This document has advanced instructions for running SSD-ResNet34 BFloat16
training, which provides more control over the individual parameters that
are used. For more information on using /benchmarks/launch_benchmark.py
,
see the launch benchmark documentation.
Prior to using these instructions, please follow the setup instructions from
the model's README and/or the
AI Kit documentation to get your environment
setup (if running on bare metal) and download the dataset, pretrained model, etc.
If you are using AI Kit, please exclude the --docker-image
flag from the
commands below, since you will be running the the TensorFlow conda environment
instead of docker.
Any of the launch_benchmark.py
commands below can be run on bare metal by
removing the --docker-image
arg. Ensure that you have all of the
required prerequisites installed in your environment
before running without the docker container.
If you are new to docker and are running into issues with the container, see this document for troubleshooting tips.
Once your environment is setup, navigate to the benchmarks
directory of
the model zoo and set environment variables pointing to the directory for the
coco training dataset (or validation dataset for evaluation mode),
TensorFlow models repo, and an output directory where log files will be written.
# cd to the benchmarks directory in the model zoo
cd benchmarks
export TF_MODELS_DIR=<path to the clone of the TensorFlow models repo>
export DATASET_DIR=<path to the COCO dataset directory>
export OUTPUT_DIR=<directory where the log file will be written>
To do a demo run to test performance by training the model for a limited
number of steps, use the command below. The DATASET_DIR
should be pointing to
the COCO training dataset directory. You can change the number of training
steps or number of MPI processes to run multiple instances. If you want
checkpoint files to be saved, specify the --checkpoint <directory path>
flag for the location where files will be written.
Note: for best performance, use the same value for the arguments num-cores and num-intra-thread as follows: For single instance run (mpi_num_processes=1): the value is equal to number of logical cores per socket. For multi-instance run (mpi_num_processes > 1): the value is equal to (#_of_logical_cores_per_socket - 2). If the
--num-cores
or--num-intra-threads
args are not specified, these args will be calculated based on the number of logical cores on your system.

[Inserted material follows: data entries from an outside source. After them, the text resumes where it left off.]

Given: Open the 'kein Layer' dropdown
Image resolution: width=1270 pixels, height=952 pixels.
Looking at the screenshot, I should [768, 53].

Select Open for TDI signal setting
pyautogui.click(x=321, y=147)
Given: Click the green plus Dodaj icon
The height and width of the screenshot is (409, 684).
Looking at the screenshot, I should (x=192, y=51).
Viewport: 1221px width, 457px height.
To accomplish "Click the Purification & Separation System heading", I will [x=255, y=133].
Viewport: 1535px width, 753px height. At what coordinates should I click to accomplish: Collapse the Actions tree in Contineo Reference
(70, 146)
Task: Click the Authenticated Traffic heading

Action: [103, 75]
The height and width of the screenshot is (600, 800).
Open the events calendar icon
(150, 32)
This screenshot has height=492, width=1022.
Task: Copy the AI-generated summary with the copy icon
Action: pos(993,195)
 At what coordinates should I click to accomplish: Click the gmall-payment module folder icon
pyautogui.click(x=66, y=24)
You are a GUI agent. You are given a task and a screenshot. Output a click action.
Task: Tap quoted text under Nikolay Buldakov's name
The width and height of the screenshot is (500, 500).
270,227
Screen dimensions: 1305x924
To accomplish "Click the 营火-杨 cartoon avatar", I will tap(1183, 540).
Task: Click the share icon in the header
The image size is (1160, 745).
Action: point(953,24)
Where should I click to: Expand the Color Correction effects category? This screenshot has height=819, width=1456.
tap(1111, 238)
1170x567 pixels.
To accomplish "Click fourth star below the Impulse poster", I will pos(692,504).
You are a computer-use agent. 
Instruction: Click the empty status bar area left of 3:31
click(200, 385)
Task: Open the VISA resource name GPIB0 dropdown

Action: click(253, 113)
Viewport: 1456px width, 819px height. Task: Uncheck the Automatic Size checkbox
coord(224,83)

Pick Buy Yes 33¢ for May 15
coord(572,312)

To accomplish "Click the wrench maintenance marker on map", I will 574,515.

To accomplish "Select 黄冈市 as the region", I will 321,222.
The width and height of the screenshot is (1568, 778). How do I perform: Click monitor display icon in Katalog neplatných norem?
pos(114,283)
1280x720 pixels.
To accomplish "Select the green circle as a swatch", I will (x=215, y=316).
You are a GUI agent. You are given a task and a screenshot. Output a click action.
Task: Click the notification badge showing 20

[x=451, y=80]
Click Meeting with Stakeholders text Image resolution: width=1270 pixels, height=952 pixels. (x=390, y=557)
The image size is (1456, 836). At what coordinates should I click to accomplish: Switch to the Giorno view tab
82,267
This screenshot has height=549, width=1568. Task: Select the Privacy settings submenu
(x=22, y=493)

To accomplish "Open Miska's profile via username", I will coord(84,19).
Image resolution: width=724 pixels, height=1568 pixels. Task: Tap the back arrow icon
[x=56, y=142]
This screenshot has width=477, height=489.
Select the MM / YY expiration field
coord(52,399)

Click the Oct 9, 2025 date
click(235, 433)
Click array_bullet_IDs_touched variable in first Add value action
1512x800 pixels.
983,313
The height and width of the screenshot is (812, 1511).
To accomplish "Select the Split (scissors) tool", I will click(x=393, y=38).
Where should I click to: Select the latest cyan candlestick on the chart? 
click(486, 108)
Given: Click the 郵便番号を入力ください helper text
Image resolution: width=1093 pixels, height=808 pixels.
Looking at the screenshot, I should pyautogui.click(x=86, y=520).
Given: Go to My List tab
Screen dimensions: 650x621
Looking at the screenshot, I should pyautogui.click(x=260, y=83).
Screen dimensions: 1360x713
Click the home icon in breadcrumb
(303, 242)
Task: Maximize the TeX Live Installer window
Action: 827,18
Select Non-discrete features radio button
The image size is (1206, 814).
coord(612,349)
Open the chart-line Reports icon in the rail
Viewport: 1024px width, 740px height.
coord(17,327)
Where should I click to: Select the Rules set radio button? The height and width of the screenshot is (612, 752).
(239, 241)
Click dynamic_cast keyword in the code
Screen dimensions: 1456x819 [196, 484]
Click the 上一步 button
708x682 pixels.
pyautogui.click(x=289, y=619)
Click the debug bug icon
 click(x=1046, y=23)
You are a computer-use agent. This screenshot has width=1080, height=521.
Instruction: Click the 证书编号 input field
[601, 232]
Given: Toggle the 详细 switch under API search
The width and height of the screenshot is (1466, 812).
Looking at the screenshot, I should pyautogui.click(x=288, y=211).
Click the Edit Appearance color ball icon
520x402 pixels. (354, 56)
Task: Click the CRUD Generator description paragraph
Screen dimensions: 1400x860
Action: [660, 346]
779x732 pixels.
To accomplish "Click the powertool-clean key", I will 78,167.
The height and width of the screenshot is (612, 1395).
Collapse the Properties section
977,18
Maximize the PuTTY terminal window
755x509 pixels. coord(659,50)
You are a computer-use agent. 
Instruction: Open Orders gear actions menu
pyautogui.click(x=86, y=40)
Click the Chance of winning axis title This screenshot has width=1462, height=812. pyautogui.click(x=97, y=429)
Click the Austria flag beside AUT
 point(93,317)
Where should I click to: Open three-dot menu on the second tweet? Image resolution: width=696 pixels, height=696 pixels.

python launch_benchmark.py \
--data-location ${DATASET_DIR} \
--model-source-dir ${TF_MODELS_DIR} \
--model-name ssd-resnet34 \
--framework tensorflow \
--precision bfloat16 \
--mode training \
--num-train-steps 100 \
--num-cores 52 \
--num-inter-threads 1 \
--num-intra-threads 52 \
--batch-size=100 \
--weight_decay=1e-4 \
--num_warmup_batches=20 \
--mpi_num_processes=1 \
--mpi_num_processes_per_socket=1 \
--output-dir ${OUTPUT_DIR} \
--docker-image intel/intel-optimized-tensorflow:latest
To run training and achieve convergence, download the backbone model from the links below, then use the command below: https://storage.googleapis.com/intel-optimized-tensorflow/models/ssd-backbone/checkpoint https://storage.googleapis.com/intel-optimized-tensorflow/models/ssd-backbone/model.ckpt-28152.data-00000-of-00001 https://storage.googleapis.com/intel-optimized-tensorflow/models/ssd-backbone/model.ckpt-28152.index https://storage.googleapis.com/intel-optimized-tensorflow/models/ssd-backbone/model.ckpt-28152.meta
Place the above files in one directory, and pass that location below as --backbone-model.
The DATASET_DIR
should be pointing to the COCO training dataset directory. To prevent
conficts with checkpoint files generated by previous model runs, use an empty OUTPUT_DIR
.
python launch_benchmark.py \
--data-location ${DATASET_DIR} \
--model-source-dir ${TF_MODELS_DIR} \
--model-name ssd-resnet34 \
--framework tensorflow \
--precision bfloat16 \
--mode training \
--num-cores 50 \
--num-inter-threads 1 \
--num-intra-threads 50 \
--batch-size=100 \
--mpi_num_processes=4 \
--mpi_num_processes_per_socket=1 \
--epochs=60 \
--checkpoint <path to output_train_directory> \
--backbone-model <path to resnet34_backbone_trained_model> \
--output-dir ${OUTPUT_DIR} \
--docker-image intel/intel-optimized-tensorflow:latest
To run in eval mode (to check accuracy) if checkpoints are available. Use the below command:
Note that DATASET_DIR
should now points to the location of COCO validation dataset.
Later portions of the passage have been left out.